Invesco Field finally feels like home to the Broncos
DENVER – The Denver Broncos were perfect at home for the first time since John Elway led them to consecutive championships at creaky, old Mile High Stadium.Now, Mile High is a memory and a parking lot outside the sleek Invesco Field with its fewer rowdies, lower decibels and more mink coats.In joining the Seattle Seahawks as the only teams to go unbeaten at home this season, the Broncos earned their first home playoff game in the post-Elway era and a first-round bye as the AFC’s second seed. They also turned 5-year-old Invesco into an intimidating environment for the first time.”That’s tremendous. You want to establish that this is a tough place to play and there’s no better way to do it than going perfect at home,” safety John Lynch said. “At some point, we’re going to have to go on the road, but we bought ourselves one game here and it’s a credit to the fans. They turned it on this year.”
So did the Broncos, who hadn’t posted an 8-0 home record since winning 24 straight regular season games from 1996-98 when the “Mile High Thunder” atmosphere and star-studded roster that included Elway, Steve Atwater, Terrell Davis, Gary Zimmerman and Shannon Sharpe were a lethal punch for opponents.”This reminds me of what I knew Denver as when I used to come play here,” suggested Lynch, who starred for Tampa Bay before joining the Broncos two years ago. “It’s so loud we can’t hear signal calls in the huddle on defense and that’s the way it should be. It’s a lot of fun to play here.”Invesco, however, isn’t as deafening as the old place, which was built for minor league baseball and needed portable east stands and separate south stands to accommodate football, a fortuitous confluence that allowed the stadium to rock like no other.This one has 132 luxury suites and 8,800 club seats. Gone are the moveable east stands that were pushed by hydraulics and invited fans to stomp their feet. The south stands, Denver’s answer to Oakland’s “Black Hole” section where equal parts insults and objects were likely to be thrown, are there in name only now, connected to the rest of the dazzling stadium.Instead of a thunder, there’s a rumble.
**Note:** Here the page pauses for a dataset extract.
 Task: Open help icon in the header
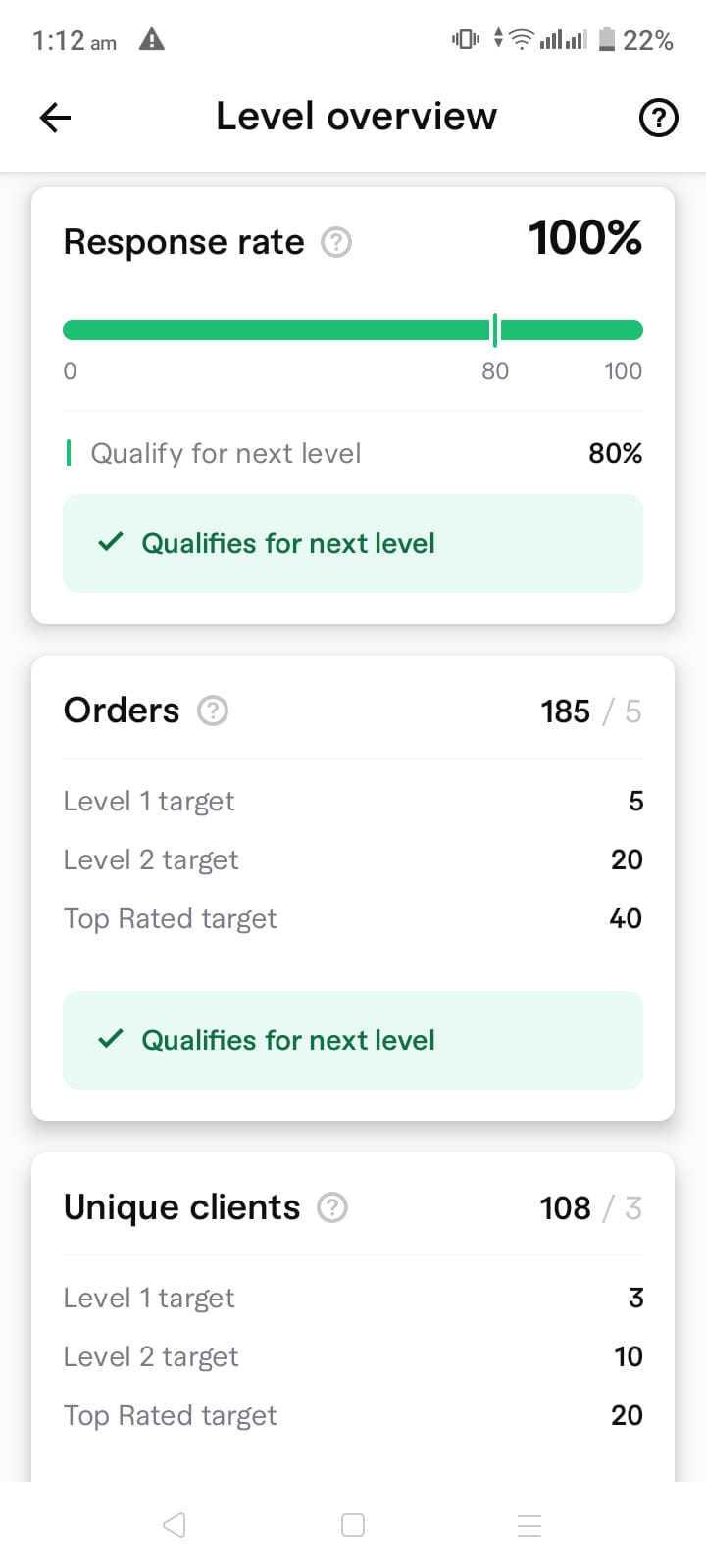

“For some reason, it’s not as loud, it really isn’t,” kicker Jason Elam said. “And I don’t think any of the fans would say it is. I’m not sure if that’s in the construction of the stadium or what it is. We do have a good crowd, though. They do a great job for us. But probably the biggest thing, we have a good team again.”The Broncos retooled their roster in the offseason, adding veteran defensive linemen Courtney Brown, Michael Myers and Gerard Warren from Cleveland along with free agent tight end Stephen Alexander. They re-signed linebackers Ian Gold and Keith Burns and drafted defensive backs Darrent Williams and Domonique Foxworth.All have played major roles in Denver’s return to prominence.”I really applaud the front office for the moves they went out and made,” Lynch said. “A lot of people didn’t know if they were good moves or not. I didn’t quite know, to be perfectly honest, but they made us a better football team. Having some guys back from injuries – Mike Anderson – has made us a better football team.”We really believe that we’ve got something special here.”
They do at home, at the very least.The Broncos posted three 6-2 marks and one 5-3 record since moving into Invesco in 2001, but their only playoff games in that span were wild-card trips to Indianapolis, where they were blown out each of the last two postseasons.The Broncos (12-3) know the road to the Super Bowl very likely will travel through the RCA Dome this year, where the Colts (13-2) went 7-1. But they like their chances of postseason success thanks to a good mix of youthful talent, veteran leadership and a nice team chemistry – plus a chance to play at home in mid-January.”Everything is in place,” linebacker Nick Ferguson said. “It is exactly where we wanted to be – in our hands. We have to do something with it. No sense being in this position and not making something great come out of it. Our work is not done. It’s just starting.”